:: What you need to do ::
Return exactly, and only, the lines from the line containing "The width and height of the screenshot is (2048, 1621)." through the final line of the records below, both included.

::::::::::

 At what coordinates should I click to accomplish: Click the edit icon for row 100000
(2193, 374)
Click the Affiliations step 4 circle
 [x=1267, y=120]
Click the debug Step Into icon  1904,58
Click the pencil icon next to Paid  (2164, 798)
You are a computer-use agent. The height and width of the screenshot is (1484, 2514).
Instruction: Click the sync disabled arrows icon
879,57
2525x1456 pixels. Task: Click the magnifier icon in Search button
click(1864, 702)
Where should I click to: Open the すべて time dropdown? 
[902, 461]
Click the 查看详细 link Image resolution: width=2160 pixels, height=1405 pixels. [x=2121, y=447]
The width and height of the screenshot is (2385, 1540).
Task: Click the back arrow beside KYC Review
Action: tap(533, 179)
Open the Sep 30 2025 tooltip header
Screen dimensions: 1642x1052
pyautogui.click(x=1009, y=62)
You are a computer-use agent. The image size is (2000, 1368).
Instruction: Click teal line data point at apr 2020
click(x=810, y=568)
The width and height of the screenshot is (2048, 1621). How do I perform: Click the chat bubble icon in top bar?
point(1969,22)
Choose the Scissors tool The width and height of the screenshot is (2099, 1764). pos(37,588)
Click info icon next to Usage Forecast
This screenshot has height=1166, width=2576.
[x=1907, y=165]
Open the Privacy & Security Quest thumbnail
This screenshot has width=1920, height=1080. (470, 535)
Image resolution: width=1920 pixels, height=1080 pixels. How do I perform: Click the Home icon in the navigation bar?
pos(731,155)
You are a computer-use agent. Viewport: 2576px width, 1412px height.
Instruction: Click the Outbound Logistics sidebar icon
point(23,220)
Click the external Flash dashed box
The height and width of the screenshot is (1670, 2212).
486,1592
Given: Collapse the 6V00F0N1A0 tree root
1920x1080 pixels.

::::::::::

:: Answer for the task ::
The width and height of the screenshot is (2048, 1621). How do I perform: Click the chat bubble icon in top bar?
point(1969,22)
Choose the Scissors tool The width and height of the screenshot is (2099, 1764). pos(37,588)
Click info icon next to Usage Forecast
This screenshot has height=1166, width=2576.
[x=1907, y=165]
Open the Privacy & Security Quest thumbnail
This screenshot has width=1920, height=1080. (470, 535)
Image resolution: width=1920 pixels, height=1080 pixels. How do I perform: Click the Home icon in the navigation bar?
pos(731,155)
You are a computer-use agent. Viewport: 2576px width, 1412px height.
Instruction: Click the Outbound Logistics sidebar icon
point(23,220)
Click the external Flash dashed box
The height and width of the screenshot is (1670, 2212).
486,1592
Given: Collapse the 6V00F0N1A0 tree root
1920x1080 pixels.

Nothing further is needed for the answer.